The exhibition reinforces the inaccuracy of the old claim that the colleges sacrificed their plate to the demands of Charles I in the Civil War. In fact a rapid turnover, and unsentimental remodelling of obsolete items into something more useful or fashionable, just as in private houses, or sales to raise funds to invest in a new project, were always the pattern. Christ Church, for instance, melted 500[pounds sterling] worth of plate to raise money to beautify its medieval hall in 1750. Also careless loss and theft could reach a striking level, as early-seventeenth-century inventories of lost spoons at St. John's and late-eighteenth-century lists of missing ox-eye cups at Corpus reveal.

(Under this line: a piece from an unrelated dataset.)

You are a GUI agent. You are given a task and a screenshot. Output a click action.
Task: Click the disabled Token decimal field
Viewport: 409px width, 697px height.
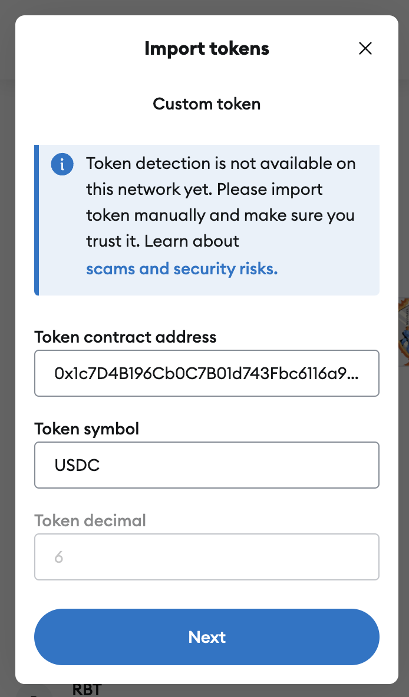click(206, 557)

The genesis of this show was a two-year Leverhulme grant to the Ashmolean, realising a project devised by curator Timothy Wilson in the early 1990s, to explore the archives of the colleges and recreate the distinctive context of their little-known plate. Helen Clifford, a design historian and silver specialist with archive experience, chosen as researcher on the project, is well-equipped to draw out the sociology of college silver and weave together these separate strands. Her lively account of the ways in which the pantry, cellar, president's lodgings, hall and senior common room each accumulated, used, lost and recycled their plate should become a model for future exhibition publications. Lucid, relatively brief, well-illustrated and inexpensive, this book, designed by Rhian Lonergan-White, continues the admirable Ashmolean run of handsome, useful and enjoyable publications. The exhibition offers an excellent example of the museum fulfilling a unique role, in both sharing an explaining the university's history.